The ever-widening LIBOR scandal now engulfs one major bank, Barclays, threatens to implicate other banks, and perhaps even the British government itself.
“It is the largest rigging of prices in the history of the world by many orders of magnitude,” says Professor of Economics and former bank regulator Bill Black
The London Interbank Offered Rate (LIBOR) is an interest rate set every day by major banks in London determining the rate they borrow from each other. But the LIBOR also has international significance. It is used as a benchmark rate and determines a multitude of other rates worldwide, such as those for credit cards, variable rate mortgages, and interest rate swaps. The LIBOR lies at the heart of international finance. It is now certain that the LIBOR rate has been rigged by a cartel of banks.
Barclays Bank in Britain was recently fined $450 million for manipulating the LIBOR by making “inappropriate submissions” of rates. Their CEO Robert Diamond has been forced to resign. He was grilled by an open skeptical Parliament and as is typical with financial corporation CEOs whose companies are embroiled in possible criminal behavior, he professes to have just no clue whatsoever those shenanigans were going on. But then, it’s always better to appear incompetent than culpable.

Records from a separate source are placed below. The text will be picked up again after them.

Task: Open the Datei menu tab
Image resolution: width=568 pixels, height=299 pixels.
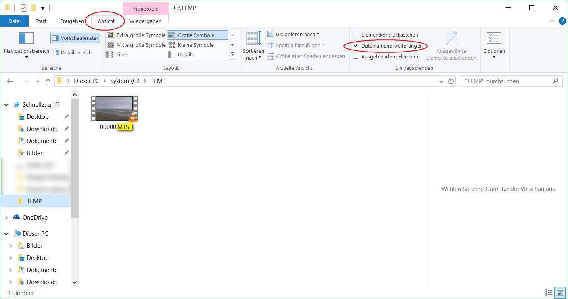Action: [15, 21]
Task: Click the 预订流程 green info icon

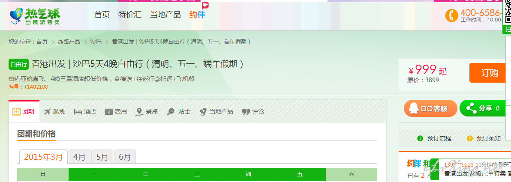Action: point(420,138)
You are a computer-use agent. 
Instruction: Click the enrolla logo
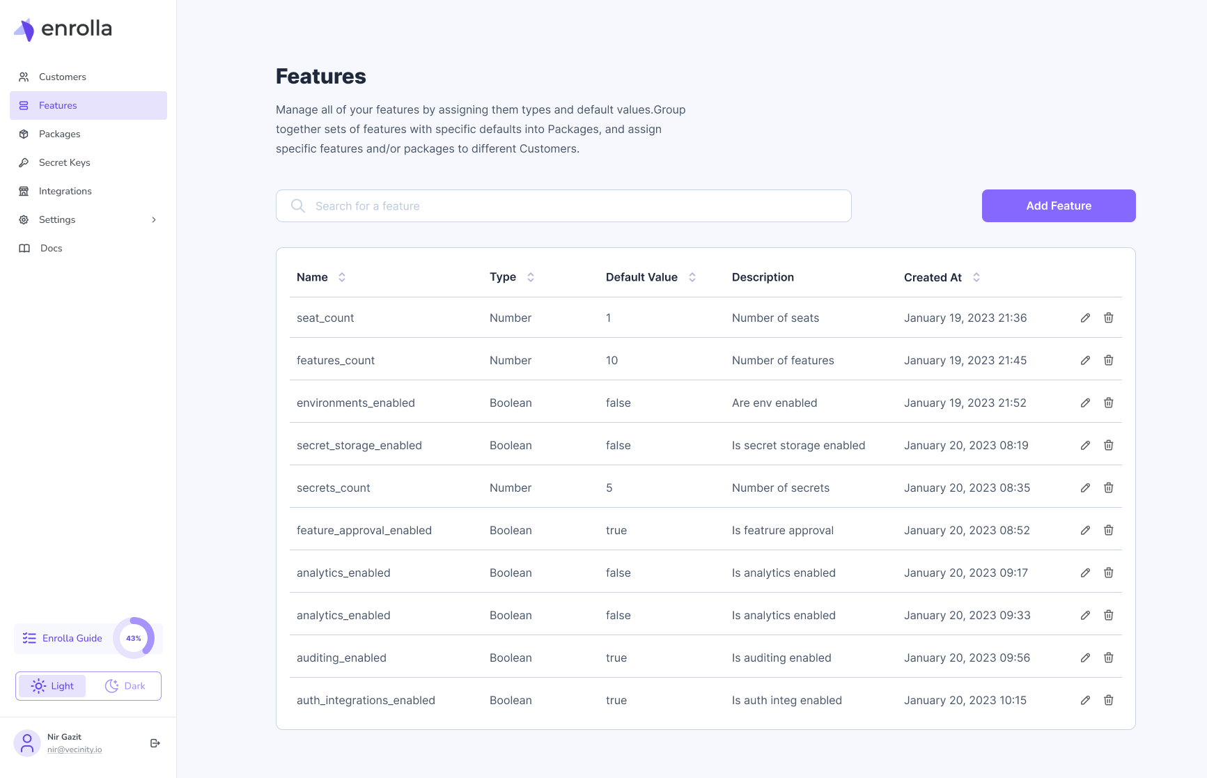[x=63, y=29]
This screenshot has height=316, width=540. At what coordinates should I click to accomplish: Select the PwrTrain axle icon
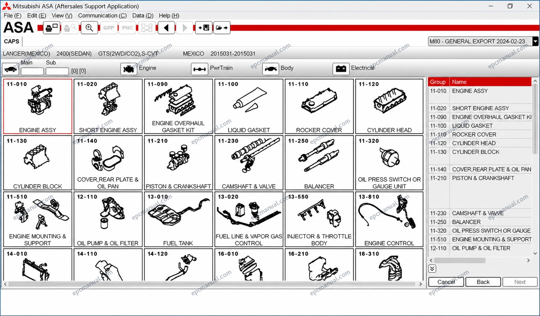(x=200, y=69)
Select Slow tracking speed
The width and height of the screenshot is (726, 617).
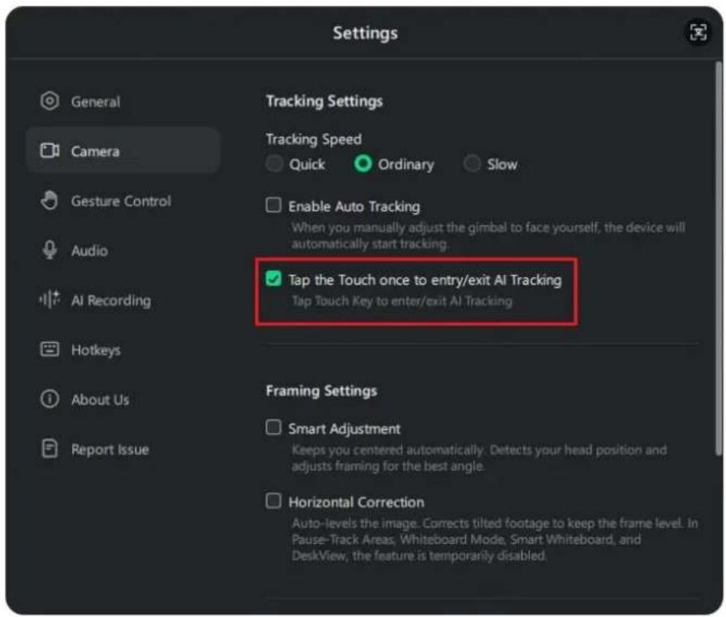click(x=472, y=163)
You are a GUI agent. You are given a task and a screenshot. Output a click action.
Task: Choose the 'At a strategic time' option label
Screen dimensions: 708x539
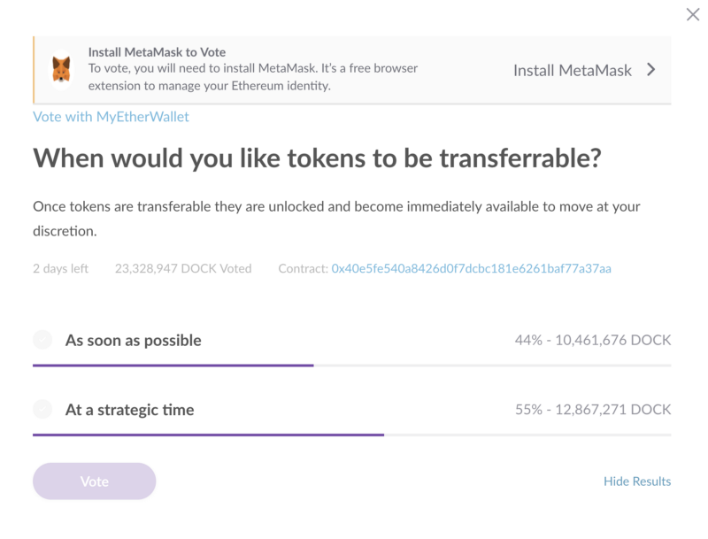click(x=129, y=410)
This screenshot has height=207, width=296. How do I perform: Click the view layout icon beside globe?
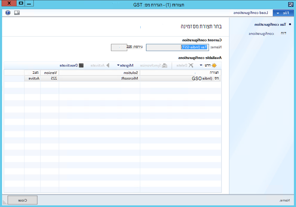coord(17,13)

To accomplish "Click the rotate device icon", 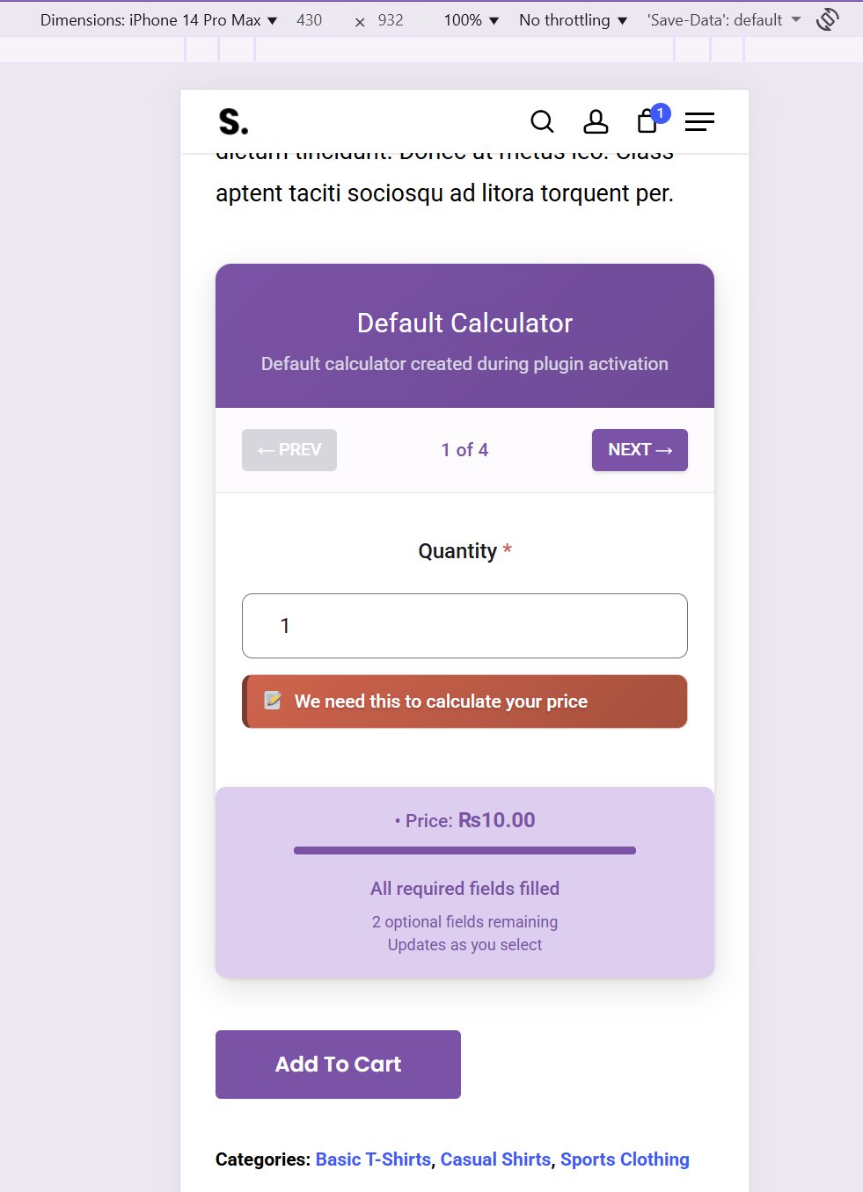I will (827, 19).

Ex-rogue trader Nick Leeson says everyone involved with the LIBOR scandal at Barclays should go to prison. Nobel Laureate in Economics Joseph Stiglitz agrees, saying the only way to end these market abuses is to put bankers in prison.
It is probable that other banks including those in the US are involved. Even worse, Barclays has released documents that implicate the Bank of England and Whitehall itself, as a deputy governor of the Bank of England appears to have encouraged Barclays to lower their LIBOR rate.
The Big Picture comments. Emphasis added.
It is almost impossible to overstate the seriousness of these events or the potential they have to destabilize the financial system. The private sector breaking the law is always serious business, but at least the public sector is supposed to be standing ready to impose punishment and restore order. In this case, however, the global financial markets were subjected to an alleged private-public partnership in an alleged crime. Moreover, the activity involved a benchmark interest rate on which literally the entire world depends.
Rigging a key rate like LIBOR means our financial system is rotten and corrupt at the core.
The UK financial sector is now under siege from politicians, as it should be – but that begs the question of who should besiege the politicians and central bankers who were integral to this mess.